▶ ЗАДАНИЕ
Напишите продолжение отрывка о семейной жизни Ельцина и его работе в партийных органах, который приведён ниже, начиная сразу после его последнего предложения.

═════ ТЕКСТ ОТРЫВКА

Это была гармоничная жизнь. И для нее. И для него.

Почему-то Наину Иосифовну не мучила, не беспокоила даже тень предчувствия: так не может продолжаться вечно. Рано или поздно в системе, где он работает, произойдут какие-то изменения. Потому что эта система теперь называлась одним тревожным словом: власть. Эвфемизм «работа в партийных органах» отнюдь не успокаивал. Власть есть власть. Там может случиться все что угодно.

«Непереводимое русское слово, которое сочетает в себе силу и правление», — говорит американский биограф Т. Колтон.

Я бы добавил еще одну черту — неупорядоченность, непредсказуемость, нестабильность власти по-русски. На обычном бытовом языке это означало простые вещи: рано или поздно его должны были повысить, словом, перевести. Но куда?

В 1960 году второй секретарь Свердловского горкома Федор Морщаков уговорил Ельцина вступать в партию. В 1968-м Яков Рябов предложил перейти на работу в обком.

══════════
═════ ИСХОДНЫЕ ДАННЫЕ

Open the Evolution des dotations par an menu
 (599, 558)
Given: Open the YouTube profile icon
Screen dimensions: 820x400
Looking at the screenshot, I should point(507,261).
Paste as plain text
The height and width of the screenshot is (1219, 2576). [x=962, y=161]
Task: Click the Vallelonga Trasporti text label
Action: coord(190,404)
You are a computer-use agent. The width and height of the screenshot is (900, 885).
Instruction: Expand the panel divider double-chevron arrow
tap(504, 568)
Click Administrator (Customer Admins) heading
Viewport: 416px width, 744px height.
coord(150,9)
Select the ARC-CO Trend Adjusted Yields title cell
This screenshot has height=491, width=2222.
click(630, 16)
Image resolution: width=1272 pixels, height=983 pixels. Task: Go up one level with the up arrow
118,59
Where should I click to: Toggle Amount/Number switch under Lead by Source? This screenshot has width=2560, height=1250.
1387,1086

══════════

▶ ОТВЕТ
Почти восемь лет он будет работать в Свердловском обкоме КПСС заведующим строительным отделом и секретарем по строительству (1968–1976). Затем около девяти лет — первым секретарем, хозяином области (1976–1984), потом почти на семь лет растянется горбачевский период, с его взлетами и падениями (1985–1991), затем восемь с половиной лет он будет первым президентом в совершенно новой стране, Российской Федерации (1991–1999) и семь лет — пенсионером номер один (2000–2007).

О первом обкомовском периоде нам известно очень мало, и по некоторым свидетельствам есть ощущение, что он для Ельцина был непрост: бывший главный инженер, начальник СУ-13 и ДСК не привык находиться на положении подчиненного, а здесь начальников очень много, здесь он, волей или неволей, оказался в довольно густой тени основательных, кряжистых, столбовых цековских бояр, настоящих партийных бонз, первых секретарей обкома — сначала Константина Николаева, потом Якова Рябова.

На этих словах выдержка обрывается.